The Importance of Asset Allocation
- Peyton Widen

- Oct 14
- 2 min read

You may hear lots of people talk about asset allocation when it comes to investing. But what actually is it? Asset allocation is just a fancy way of saying how you split your money between different types of investments. The percentage of different types of investments in your entire portfolio makes up your individual asset allocation. How you allocate each type of investment is based on a variety of factors like age, risk tolerance, life goals, etc.
The main categories of your allocations you see are mainly stocks and bonds. Stocks are when you own fractional shares of a company. The value of your stock investments can make you a lot of money, but they can also go up and down quickly. Because of the volatility of owning a stock, the higher percentage of stocks that make up your portfolio the riskier your portfolio is. Bonds are loans you give to companies or the government that they usually pay you back over time with interest. Bonds are a lot safer based on the low interest rate you will receive but a lower chance of the value of your bond going down. Another important part of your allocation is cash. This is usually a smaller percentage of people's allocation. This is because cash returns are negligible and may not keep up with inflation over the long term.

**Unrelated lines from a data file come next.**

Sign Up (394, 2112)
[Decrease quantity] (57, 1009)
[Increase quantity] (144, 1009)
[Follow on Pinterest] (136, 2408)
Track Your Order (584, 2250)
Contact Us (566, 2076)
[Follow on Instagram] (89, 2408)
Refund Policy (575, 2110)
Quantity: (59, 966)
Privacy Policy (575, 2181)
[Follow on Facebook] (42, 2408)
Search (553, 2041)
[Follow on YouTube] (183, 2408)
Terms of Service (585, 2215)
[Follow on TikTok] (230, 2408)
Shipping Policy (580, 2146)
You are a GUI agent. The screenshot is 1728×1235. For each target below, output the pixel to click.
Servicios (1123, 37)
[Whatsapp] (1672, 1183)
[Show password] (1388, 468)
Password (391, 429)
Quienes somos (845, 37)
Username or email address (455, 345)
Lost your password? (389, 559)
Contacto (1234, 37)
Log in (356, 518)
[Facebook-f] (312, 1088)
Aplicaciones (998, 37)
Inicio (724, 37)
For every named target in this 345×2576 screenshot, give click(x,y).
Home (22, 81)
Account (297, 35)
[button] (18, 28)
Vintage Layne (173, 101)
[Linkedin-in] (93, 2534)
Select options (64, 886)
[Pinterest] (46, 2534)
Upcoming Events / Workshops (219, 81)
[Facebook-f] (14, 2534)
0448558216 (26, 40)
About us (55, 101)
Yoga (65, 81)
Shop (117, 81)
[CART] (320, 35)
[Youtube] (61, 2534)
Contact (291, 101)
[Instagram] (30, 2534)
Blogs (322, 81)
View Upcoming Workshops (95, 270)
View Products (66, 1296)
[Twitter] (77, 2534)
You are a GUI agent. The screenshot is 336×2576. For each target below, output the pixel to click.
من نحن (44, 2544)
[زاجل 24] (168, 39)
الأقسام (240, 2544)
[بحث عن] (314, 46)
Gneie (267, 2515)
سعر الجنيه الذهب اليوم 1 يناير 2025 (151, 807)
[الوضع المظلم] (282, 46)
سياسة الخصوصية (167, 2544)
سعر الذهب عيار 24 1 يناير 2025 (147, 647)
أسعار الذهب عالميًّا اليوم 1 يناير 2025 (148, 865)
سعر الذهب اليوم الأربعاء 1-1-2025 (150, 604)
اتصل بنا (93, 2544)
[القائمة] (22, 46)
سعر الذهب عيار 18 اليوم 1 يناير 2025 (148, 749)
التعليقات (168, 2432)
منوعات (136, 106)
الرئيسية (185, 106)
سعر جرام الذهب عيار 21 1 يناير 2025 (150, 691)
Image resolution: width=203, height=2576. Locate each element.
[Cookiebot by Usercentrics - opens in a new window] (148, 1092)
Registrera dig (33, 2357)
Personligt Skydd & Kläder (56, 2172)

How you mix the percentage all depends on people's own situation. If you’re young and have more time while saving for retirement, you might take more risks with a higher percentage in stocks because you have time to recover from the downs and time to capture the long-term gain in the markets. If you’re older or saving for something soon is when you might want your money in more bonds or cash to keep your money safe. These general rules don’t apply to everyone as people’s risk tolerance at certain ages vary.
Asset allocation will play more of a role in your investment results than the specific stocks or bonds you are invested in. It’s also smart to check your investments every once in a while to make sure they’re still balanced the way you want. Asset allocation isn’t always about picking the perfect investment, it’s about finding the right mix for you.